Probes can be affected by mismatches between the probe sequence and the sample DNA. The presence of one or more mismatches can lead to a reduced probe signal, which can mimic a deletion. As this is also the case for non-pathogenic variants, such as SNVs, it is very important to confirm single-probe deletions. Read more about confirming results in this article.

Background

Mismatches can have different effects depending on their position in the probe's target site.

• Mismatches at the ligation site always disrupt the ligation of the two probe oligonucleotides to some extent, depending on the type of mismatch.

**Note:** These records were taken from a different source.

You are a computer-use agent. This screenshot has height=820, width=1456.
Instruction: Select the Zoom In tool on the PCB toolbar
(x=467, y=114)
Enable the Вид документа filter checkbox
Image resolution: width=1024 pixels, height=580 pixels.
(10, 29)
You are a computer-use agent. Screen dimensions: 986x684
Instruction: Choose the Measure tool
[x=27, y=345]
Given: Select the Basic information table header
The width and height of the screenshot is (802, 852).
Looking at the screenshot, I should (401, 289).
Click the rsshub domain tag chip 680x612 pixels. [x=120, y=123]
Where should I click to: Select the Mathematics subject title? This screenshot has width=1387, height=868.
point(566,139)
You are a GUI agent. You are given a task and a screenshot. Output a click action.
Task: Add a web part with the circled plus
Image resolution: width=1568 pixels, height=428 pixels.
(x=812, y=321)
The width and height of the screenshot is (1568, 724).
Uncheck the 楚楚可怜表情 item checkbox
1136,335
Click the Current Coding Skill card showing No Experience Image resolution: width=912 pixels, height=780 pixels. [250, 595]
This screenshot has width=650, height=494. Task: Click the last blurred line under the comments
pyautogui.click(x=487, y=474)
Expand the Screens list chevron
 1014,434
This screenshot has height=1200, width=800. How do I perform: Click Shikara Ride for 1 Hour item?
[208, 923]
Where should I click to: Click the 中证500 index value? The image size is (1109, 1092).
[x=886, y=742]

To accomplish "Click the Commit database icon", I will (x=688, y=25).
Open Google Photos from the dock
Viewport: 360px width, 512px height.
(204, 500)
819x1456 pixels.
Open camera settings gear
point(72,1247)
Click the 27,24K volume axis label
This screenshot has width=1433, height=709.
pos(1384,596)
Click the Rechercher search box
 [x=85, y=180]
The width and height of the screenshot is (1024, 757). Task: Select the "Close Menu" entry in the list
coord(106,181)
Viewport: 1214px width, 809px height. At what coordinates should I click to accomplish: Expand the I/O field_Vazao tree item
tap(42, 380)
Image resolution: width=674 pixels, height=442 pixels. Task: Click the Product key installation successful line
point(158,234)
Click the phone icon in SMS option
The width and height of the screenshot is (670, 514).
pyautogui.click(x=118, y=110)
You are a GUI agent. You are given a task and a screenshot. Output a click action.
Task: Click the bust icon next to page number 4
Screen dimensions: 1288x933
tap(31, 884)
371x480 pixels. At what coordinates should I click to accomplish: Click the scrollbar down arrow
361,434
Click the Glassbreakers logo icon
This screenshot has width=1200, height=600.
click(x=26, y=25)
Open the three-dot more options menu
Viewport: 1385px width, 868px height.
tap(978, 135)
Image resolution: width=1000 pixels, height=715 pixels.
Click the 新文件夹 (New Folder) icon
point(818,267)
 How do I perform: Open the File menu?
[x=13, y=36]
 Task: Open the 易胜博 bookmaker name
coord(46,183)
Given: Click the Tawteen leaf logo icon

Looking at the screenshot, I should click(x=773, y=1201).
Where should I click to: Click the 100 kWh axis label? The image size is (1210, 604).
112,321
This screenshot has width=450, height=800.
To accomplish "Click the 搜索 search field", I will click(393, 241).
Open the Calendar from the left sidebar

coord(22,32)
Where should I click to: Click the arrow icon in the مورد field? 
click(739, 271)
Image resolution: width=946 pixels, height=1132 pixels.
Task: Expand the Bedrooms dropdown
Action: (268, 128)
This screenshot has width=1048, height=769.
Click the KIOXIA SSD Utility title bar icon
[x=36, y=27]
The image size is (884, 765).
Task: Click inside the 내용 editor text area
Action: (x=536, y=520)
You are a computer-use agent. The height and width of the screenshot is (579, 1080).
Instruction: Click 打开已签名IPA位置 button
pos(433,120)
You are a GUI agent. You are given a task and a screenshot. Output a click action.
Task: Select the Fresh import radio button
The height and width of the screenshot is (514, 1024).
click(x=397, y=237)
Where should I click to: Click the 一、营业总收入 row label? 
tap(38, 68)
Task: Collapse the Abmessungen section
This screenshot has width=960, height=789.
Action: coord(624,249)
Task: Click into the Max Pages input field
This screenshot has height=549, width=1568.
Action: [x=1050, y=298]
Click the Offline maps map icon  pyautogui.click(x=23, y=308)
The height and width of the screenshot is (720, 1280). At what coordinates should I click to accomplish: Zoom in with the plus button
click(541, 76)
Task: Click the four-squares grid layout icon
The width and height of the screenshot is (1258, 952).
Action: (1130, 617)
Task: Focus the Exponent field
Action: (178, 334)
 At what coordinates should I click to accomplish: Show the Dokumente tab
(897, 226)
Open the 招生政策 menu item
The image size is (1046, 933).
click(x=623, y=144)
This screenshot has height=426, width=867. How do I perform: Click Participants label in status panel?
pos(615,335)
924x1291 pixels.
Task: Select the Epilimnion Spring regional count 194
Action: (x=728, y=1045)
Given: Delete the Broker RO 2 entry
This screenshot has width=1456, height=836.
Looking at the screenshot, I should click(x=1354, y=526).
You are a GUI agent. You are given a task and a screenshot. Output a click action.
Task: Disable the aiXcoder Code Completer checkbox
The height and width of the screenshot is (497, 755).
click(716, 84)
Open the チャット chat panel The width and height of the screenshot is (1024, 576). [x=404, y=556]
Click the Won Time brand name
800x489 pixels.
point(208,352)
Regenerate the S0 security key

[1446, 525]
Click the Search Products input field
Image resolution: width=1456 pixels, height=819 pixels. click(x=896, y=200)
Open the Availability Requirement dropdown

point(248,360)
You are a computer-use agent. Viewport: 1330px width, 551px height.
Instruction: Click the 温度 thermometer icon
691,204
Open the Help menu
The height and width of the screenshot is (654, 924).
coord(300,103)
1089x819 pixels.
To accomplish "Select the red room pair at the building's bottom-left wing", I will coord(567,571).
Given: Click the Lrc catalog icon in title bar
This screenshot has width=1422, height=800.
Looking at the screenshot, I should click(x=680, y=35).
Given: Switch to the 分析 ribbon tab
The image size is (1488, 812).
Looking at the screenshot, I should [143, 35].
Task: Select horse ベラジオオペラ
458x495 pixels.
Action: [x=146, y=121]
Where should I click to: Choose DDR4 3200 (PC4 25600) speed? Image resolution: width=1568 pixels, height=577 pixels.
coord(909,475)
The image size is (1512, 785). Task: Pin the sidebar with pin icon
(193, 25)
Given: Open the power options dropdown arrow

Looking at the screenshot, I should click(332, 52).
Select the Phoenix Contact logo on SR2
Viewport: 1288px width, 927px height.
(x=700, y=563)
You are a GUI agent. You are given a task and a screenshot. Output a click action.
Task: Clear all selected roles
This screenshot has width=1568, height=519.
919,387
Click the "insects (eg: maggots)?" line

This is what enables the detection of known SNVs with conventional MLPA and digitalMLPA. See this article for more information.
• Mismatches near the ligation site (within ~5 nt) may also decrease the ligation efficiency, which can result in a decreased signal.
• Mismatches further from the ligation site may sometimes have an effect if they destabilize the probe's hybridisation to the sample DNA. This is less likely to be an issue for digitalMLPA probes, as these probes tend to have longer hybridisation sequences than conventional MLPA probes.

When we design probes, we try to avoid frequently occurring variants retrieved from public databases and customer feedback. However, new variants are continuously being discovered, and it is often not possible to avoid all known (rare) variants. For this reason, the possibility of a mismatch should always be considered for a single-probe deletion.